• Stored data
☆ ☆ ☆ ☆
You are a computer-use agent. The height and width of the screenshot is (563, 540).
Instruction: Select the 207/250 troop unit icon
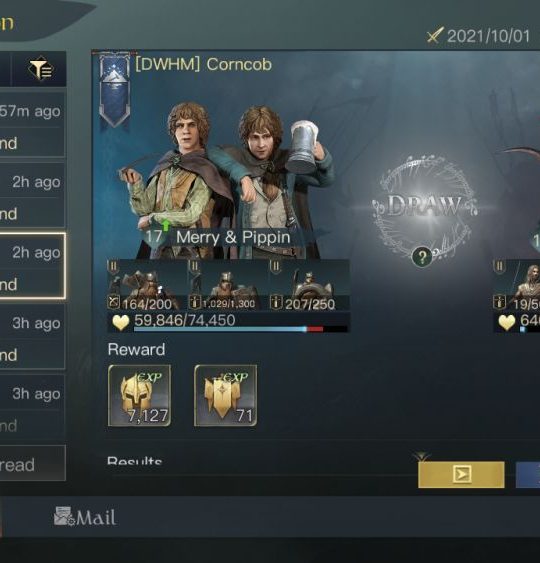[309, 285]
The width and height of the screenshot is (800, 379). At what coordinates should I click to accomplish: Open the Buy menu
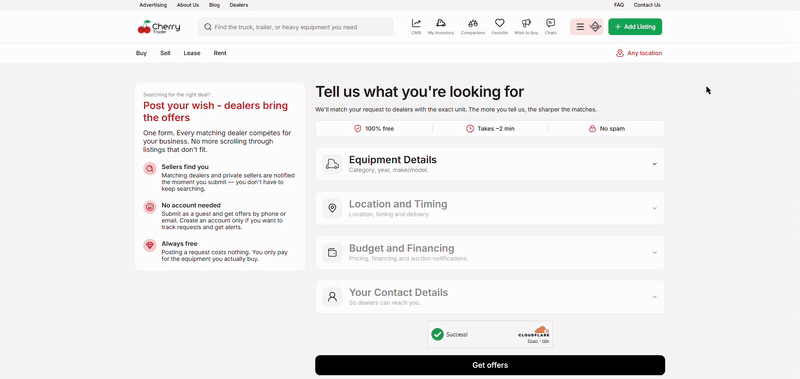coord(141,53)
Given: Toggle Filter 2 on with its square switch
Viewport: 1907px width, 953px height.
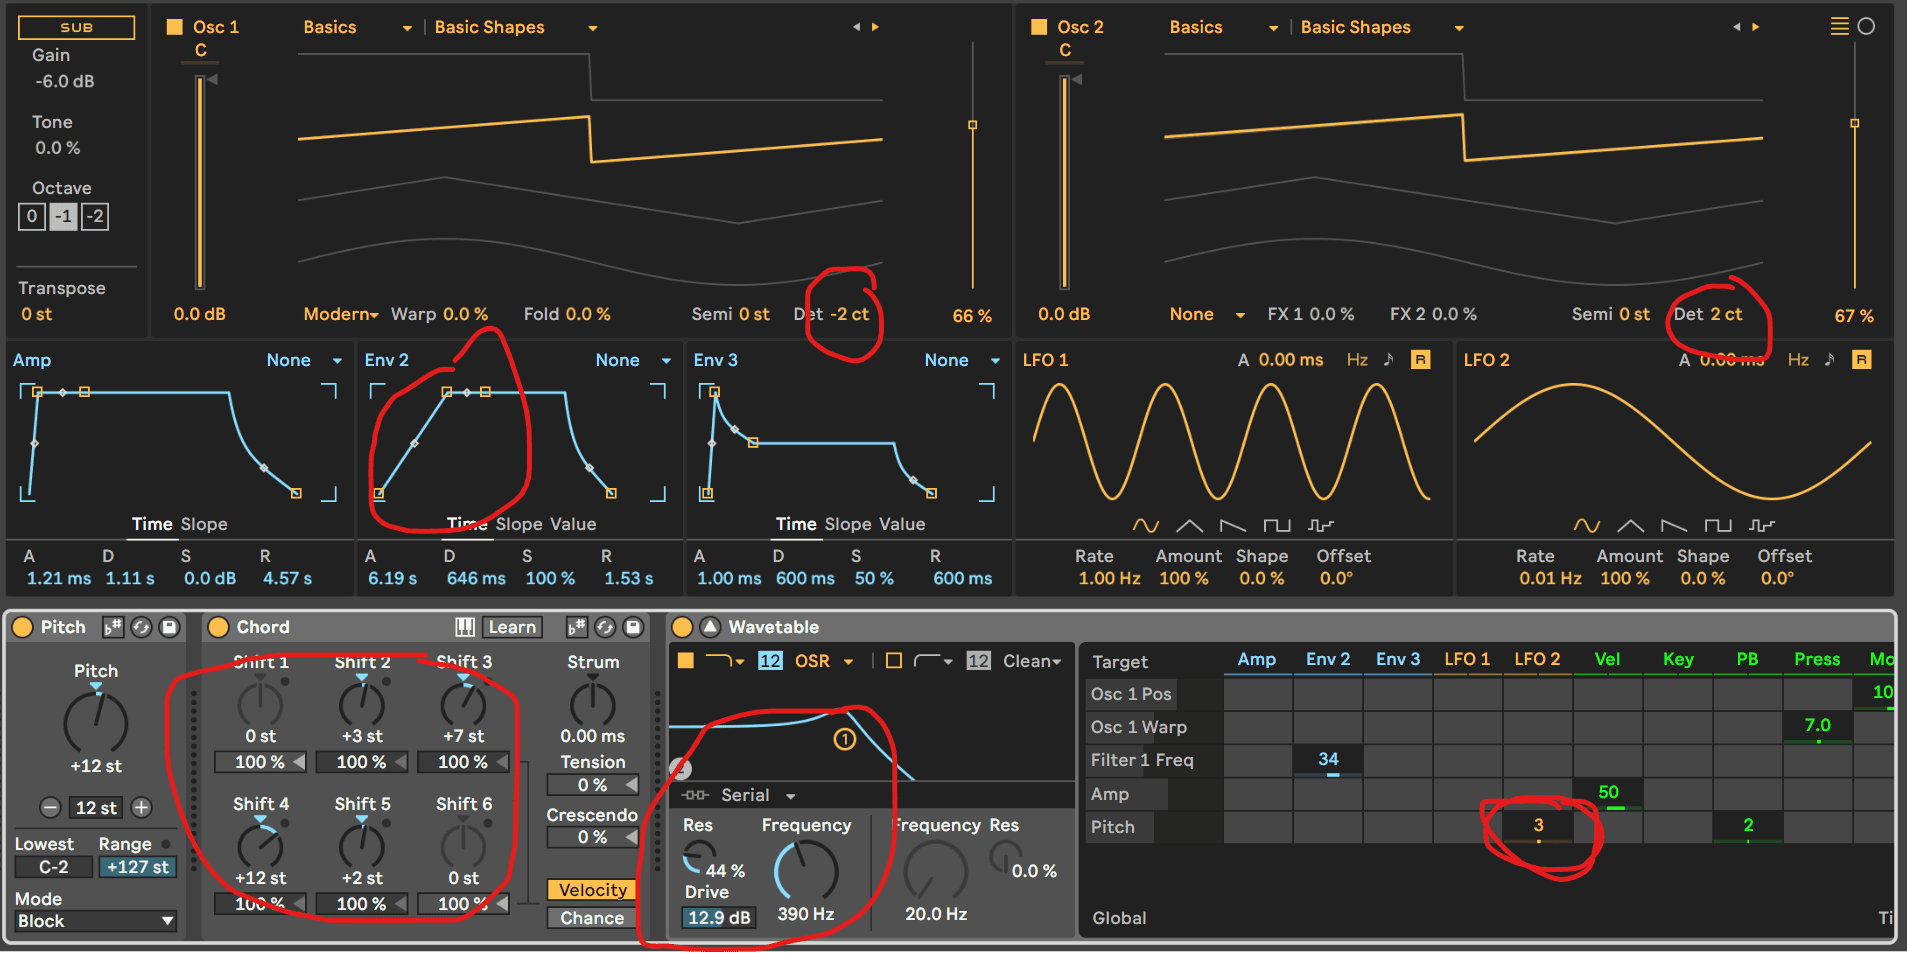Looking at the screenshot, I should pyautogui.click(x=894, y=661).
☆ ☆ ☆ ☆
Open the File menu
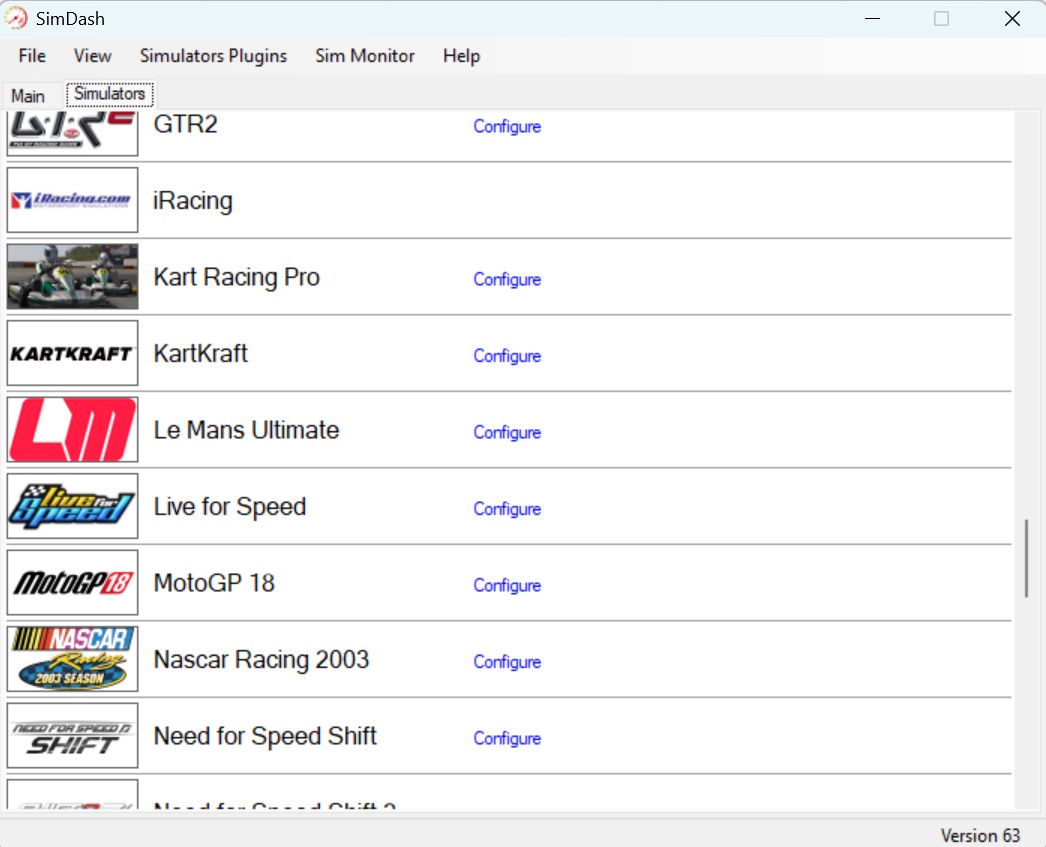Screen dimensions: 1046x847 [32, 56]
☆ ☆ ☆ ☆
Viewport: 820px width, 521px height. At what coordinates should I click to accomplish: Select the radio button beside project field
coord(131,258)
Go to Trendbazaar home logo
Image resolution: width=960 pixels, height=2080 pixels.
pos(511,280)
☆ ☆ ☆ ☆
• What is asked
Reproduce, character for character, the stretch of the data above from the line containing "Viewport: 820px width, 521px" through the line containing "pos(511,280)", including both of those lines.

• Written response
Viewport: 820px width, 521px height. At what coordinates should I click to accomplish: Select the radio button beside project field
coord(131,258)
Go to Trendbazaar home logo
Image resolution: width=960 pixels, height=2080 pixels.
pos(511,280)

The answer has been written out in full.